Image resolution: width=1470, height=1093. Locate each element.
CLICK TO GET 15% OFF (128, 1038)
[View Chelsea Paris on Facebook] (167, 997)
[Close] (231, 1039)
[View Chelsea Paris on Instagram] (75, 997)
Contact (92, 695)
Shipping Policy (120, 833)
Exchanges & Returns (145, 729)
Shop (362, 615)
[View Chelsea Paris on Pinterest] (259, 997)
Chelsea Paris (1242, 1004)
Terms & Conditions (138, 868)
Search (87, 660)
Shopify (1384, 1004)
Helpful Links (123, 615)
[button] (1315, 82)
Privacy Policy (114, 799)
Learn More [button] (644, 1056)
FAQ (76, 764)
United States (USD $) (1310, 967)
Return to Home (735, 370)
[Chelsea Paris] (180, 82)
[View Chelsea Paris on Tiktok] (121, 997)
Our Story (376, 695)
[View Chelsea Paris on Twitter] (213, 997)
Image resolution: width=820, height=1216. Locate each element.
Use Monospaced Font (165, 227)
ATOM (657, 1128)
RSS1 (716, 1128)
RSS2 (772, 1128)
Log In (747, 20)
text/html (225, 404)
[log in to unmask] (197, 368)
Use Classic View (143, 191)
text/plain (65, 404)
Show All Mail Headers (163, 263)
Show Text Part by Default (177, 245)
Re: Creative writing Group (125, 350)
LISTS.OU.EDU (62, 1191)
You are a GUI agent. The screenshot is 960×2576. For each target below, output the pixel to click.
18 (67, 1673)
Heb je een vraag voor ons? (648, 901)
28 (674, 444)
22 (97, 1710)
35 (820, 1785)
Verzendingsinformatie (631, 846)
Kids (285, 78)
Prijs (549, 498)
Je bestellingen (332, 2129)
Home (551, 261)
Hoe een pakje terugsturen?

● ● ● ● ●

**Exercise brief**
Report back every line of the entries in which "View" occurs.

**Written answer**
[View Chelsea Paris on Facebook] (167, 997)
[View Chelsea Paris on Instagram] (75, 997)
[View Chelsea Paris on Pinterest] (259, 997)
[View Chelsea Paris on Tiktok] (121, 997)
[View Chelsea Paris on Twitter] (213, 997)
Use Classic View (143, 191)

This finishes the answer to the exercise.